Today, J2EE application servers from IBM, BEA Systems, Oracle, Sun, and others offer a simple proposition for developers and IT shops: write your applications in Java and run them on a platform that sits on top of Unix or Linux. When the Java community embraced the idea of Web services and incorporated XML access into the Java APIs, the message became even more compelling.

 
Figure 1. Deploying .Net.

In the Windows world, Microsoft had previously discounted the need for an application server, instead touting the importance of services in the network "cloud." Then, in early 2002, Microsoft pulled back from its planned "HailStorm" services for consumers and emphasized enterprise applications. Company executives even began using the term "application server."

Sales of Visual Studio .Net have been strong, but analysts agree that few developers are yet using the new tool suite to build production .Net-based Web services. With the rollout of the Windows .Net Server, the .Net components are now built into the deployment environment (see Figure 1).
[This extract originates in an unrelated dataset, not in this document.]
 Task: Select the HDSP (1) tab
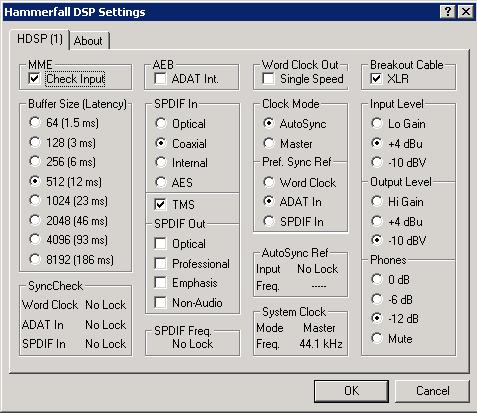(x=40, y=39)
"With Visual Studio .Net, you still have to install [the components] on the server you're going to deploy to and that means there can still be problems. With .Net Server, you know it's going to work out of the box," Rymer says. But while Windows .Net Server 2003 comes bundled with the .Net components, it does not yet take advantage of them itself, points out Michael Cherry, lead analyst for operating systems at analysis firm Directions on Microsoft.

Ahead on the Docket
Deeper integration of .Net in the system may come in future software releases. Until last spring, the company had promised an interim release of Windows .Net (both the XP clients and the .Net servers) code-named "Longhorn," to be followed a year or two later by a major "Blackcomb" update. But Microsoft hasn't mentioned Blackcomb lately and instead is positioning Longhorn as a major update scheduled for 2004. Included in that release will be the long-awaited "Yukon" native XML data store, also a piece of the next release of SQL Server, due in 2003.

When Longhorn incorporates Yukon as the operating system's underlying storage engine, Microsoft will have achieved something it has sought for nearly 10 years: a unified storage and retrieval system for anything and everything stored anywhere on the network.
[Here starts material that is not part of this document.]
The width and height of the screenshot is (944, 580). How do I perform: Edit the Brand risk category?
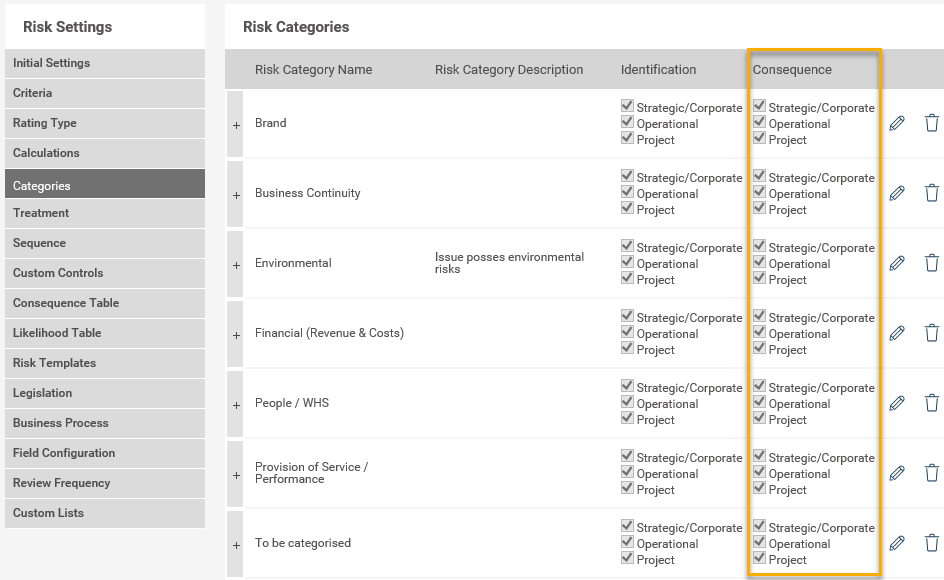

That's easier said than done, according to Cherry. "I'm nervous about Longhorn," he said. "If you raise any issue about Windows right now, the response is, 'Oh, yeah, we fix that in Longhorn.' If you look at what's been promised, that will take four years. They have two years to ship Longhorn."

Wohl agrees. "Microsoft always [promises a lot of features], and then when it looks like they're not going to make the date, they start pulling things out," she says. "Yukon is the piece that I thought they really have to have in there, but that's the piece that is probably pushing the [ship] date out."

Meanwhile, the Java community continues to gain momentum as Linux makes headway in the server marketplace. Windows .Net Server 2003 gives Microsoft an important piece of technology in the platform wars while developers wait to find out if Longhorn will be a cash cow or a bum steer.